Most AI research focuses on single techniques or families of techniques that share a common knowledge representation and are applied to isolated problems. However, there is increasing awareness that more advanced intelligent systems will require multiple forms of knowledge, reasoning, and learning, and will involve combinations of reactivity, deliberation, and reflection. These capabilities will be needed to build interactive systems, both cyber and physically embodied, that operate in uncertain environments and communicate with people. While we have ways to develop these individual capabilities, we lack an understanding or science of how to build systems that integrate them. A key open question is what is the best overall organizational approach: homogenous, non-modular systems; fixed, static modular organizations; dynamically modular systems that can be reconfigured over time; or some other variation. Beyond the overall organizational approach, there are also challenges in translation or co-existence of alternative knowledge representations, such as symbolic, statistical, and neural/distributed. Finally, we do not yet understand how to best design the overall control structure for integrated systems: that is, how an AI system can manage both sequential and parallel processes, and the extent to which control occurs in a top-down, goal-driven manner versus a bottom-up, data-driven manner. To achieve intelligent behavior, components will need to exchange rich information and coordinate their behaviors in a harmonious way, despite their expected interdependencies with other components.
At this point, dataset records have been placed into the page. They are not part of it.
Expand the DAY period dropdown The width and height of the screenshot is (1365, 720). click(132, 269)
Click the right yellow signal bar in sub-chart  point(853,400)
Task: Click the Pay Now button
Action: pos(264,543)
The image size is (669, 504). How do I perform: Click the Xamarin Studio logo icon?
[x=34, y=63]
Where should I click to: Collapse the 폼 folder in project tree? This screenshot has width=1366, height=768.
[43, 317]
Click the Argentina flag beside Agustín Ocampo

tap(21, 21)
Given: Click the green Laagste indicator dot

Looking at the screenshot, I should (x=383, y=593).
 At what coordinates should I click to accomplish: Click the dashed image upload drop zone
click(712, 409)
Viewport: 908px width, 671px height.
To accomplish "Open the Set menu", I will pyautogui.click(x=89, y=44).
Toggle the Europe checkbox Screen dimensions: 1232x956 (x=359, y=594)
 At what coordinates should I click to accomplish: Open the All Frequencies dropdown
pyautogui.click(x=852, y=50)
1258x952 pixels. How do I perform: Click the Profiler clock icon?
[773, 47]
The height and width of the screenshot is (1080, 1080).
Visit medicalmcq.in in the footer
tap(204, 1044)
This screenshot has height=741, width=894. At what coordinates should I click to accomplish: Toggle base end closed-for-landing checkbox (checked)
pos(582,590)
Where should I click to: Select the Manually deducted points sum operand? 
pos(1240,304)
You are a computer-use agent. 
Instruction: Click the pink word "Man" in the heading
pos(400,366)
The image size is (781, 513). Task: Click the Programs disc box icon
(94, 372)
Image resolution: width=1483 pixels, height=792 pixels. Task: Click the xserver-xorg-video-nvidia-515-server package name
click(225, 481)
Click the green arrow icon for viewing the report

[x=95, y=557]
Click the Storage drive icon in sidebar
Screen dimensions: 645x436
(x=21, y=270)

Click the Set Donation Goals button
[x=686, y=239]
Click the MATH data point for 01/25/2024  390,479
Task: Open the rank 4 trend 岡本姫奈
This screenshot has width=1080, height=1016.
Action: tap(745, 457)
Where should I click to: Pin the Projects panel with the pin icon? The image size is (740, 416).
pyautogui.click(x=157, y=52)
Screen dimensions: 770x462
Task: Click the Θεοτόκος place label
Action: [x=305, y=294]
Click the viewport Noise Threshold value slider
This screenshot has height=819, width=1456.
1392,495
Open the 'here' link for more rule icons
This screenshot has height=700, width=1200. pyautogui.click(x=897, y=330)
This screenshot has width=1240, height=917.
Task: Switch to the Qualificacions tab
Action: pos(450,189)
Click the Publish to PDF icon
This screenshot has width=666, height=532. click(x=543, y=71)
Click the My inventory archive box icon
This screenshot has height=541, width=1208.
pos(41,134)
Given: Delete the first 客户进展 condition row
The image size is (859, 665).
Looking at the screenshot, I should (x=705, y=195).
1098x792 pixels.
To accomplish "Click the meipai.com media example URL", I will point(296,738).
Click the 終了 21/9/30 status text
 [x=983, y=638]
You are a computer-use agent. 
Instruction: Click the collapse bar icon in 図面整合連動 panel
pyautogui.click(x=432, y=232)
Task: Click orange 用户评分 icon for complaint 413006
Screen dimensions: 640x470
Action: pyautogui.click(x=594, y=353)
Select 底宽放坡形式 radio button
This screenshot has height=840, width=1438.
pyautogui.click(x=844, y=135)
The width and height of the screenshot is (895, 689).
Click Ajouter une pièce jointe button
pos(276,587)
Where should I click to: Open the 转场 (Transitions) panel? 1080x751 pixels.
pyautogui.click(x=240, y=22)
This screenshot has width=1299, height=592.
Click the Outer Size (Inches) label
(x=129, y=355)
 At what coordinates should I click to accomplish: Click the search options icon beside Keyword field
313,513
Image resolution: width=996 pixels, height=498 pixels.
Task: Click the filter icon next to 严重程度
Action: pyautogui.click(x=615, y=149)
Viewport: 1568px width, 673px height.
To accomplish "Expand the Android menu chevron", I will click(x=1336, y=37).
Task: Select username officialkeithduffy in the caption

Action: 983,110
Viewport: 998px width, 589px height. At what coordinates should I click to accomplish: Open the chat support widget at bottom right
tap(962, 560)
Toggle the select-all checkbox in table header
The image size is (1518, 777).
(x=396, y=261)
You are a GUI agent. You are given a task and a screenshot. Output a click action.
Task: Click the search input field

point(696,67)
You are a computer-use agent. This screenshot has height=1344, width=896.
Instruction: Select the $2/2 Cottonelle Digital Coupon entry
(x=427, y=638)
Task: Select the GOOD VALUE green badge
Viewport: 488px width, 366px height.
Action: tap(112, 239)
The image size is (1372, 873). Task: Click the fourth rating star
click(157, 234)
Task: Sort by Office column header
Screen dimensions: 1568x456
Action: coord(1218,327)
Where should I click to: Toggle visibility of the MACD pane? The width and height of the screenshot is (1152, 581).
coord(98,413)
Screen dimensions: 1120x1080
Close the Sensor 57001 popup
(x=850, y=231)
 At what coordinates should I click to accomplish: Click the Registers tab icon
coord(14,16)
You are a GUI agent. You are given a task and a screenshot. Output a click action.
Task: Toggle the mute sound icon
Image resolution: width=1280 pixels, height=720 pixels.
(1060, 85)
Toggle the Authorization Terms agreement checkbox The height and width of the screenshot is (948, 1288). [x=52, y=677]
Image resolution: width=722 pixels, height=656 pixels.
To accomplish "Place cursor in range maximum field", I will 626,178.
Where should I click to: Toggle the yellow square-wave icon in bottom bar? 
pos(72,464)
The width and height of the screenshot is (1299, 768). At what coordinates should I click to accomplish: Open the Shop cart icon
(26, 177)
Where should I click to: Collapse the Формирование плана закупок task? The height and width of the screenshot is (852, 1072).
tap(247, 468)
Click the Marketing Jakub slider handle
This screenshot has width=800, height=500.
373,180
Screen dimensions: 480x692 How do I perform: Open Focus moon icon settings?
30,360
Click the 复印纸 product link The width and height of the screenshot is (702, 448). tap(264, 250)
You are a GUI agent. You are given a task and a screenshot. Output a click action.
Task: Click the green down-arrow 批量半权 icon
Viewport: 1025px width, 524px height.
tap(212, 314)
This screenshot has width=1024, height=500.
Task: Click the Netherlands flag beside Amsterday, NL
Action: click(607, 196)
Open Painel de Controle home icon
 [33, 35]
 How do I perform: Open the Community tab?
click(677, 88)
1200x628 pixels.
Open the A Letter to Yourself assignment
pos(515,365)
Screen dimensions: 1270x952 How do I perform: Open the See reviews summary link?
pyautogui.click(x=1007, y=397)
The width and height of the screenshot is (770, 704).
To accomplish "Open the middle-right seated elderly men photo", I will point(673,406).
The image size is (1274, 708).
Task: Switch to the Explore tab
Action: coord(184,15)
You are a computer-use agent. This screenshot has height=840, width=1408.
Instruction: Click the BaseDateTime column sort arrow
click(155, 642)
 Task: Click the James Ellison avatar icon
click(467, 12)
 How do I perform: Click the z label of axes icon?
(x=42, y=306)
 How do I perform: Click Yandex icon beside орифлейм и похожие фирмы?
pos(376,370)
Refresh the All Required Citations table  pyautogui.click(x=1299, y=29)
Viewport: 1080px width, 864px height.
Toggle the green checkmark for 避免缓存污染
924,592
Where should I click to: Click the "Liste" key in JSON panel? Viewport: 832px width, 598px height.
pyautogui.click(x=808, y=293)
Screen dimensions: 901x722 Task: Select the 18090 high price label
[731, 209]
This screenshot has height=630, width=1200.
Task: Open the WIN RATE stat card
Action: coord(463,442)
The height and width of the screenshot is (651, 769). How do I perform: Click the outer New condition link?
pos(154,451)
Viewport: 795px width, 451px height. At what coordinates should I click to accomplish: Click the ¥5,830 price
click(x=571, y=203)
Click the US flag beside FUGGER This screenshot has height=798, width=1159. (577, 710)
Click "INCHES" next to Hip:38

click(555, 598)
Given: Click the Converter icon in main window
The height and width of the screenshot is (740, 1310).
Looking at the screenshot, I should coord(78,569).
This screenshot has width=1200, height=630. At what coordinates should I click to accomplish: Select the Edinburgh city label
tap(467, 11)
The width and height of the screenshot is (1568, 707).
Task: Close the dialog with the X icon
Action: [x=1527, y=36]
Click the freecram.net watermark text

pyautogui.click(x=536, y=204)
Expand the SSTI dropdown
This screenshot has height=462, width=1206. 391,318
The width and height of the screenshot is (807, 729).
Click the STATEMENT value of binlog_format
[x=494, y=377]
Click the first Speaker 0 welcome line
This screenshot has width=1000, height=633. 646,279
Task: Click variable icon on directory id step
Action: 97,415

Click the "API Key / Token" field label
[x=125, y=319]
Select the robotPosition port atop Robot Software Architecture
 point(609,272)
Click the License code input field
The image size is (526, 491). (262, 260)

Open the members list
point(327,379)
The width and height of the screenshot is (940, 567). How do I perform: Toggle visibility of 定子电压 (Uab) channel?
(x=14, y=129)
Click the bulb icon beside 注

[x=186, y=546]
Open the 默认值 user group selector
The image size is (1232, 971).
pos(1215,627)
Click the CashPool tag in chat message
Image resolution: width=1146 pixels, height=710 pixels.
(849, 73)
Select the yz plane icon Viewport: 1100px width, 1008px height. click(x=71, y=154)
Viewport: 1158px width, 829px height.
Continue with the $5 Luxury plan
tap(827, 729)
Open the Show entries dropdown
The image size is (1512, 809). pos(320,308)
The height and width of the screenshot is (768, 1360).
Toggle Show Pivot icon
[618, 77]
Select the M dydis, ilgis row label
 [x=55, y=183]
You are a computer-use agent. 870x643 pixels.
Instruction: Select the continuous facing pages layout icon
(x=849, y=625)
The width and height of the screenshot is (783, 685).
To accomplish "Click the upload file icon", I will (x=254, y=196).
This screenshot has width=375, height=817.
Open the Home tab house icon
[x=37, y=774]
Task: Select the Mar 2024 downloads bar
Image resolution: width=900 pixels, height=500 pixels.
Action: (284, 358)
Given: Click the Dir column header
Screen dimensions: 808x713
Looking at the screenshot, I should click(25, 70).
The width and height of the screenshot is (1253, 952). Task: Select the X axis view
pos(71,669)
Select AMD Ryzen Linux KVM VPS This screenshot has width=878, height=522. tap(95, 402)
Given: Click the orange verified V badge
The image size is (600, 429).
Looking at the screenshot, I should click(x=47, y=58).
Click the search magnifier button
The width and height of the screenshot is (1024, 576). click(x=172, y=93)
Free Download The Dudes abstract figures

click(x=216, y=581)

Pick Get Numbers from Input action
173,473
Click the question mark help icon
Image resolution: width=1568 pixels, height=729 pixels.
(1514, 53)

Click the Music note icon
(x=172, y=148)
To address these questions, we need a Science of Integration, focused in particular on integrated intelligence. A Science of Integration would define the space of possible organizations, possibly leveraging a formal language for specifying how systems are organized, similar to early work in computer architecture. The value of such a science is that it could support abstract and formal analysis, comparison, classification, and synthesis of integration approaches. It could provide a framework for both formal and empirical analysis of alternative methods. Such a framework would offer great benefits to researchers as a foundation for the rich systems required to perform the tasks of future AI.
Across the space of possible system organizations, AI systems will need to store and retrieve knowledge: that is, memory is fundamental to their function. In integrated systems, a unified shared memory enables individual components to share information and interoperate, as when knowledge of a play helps one understand how to interpret the actions of individual characters on stage. In turn, both memory and reasoning depend on the knowledge that they manipulate.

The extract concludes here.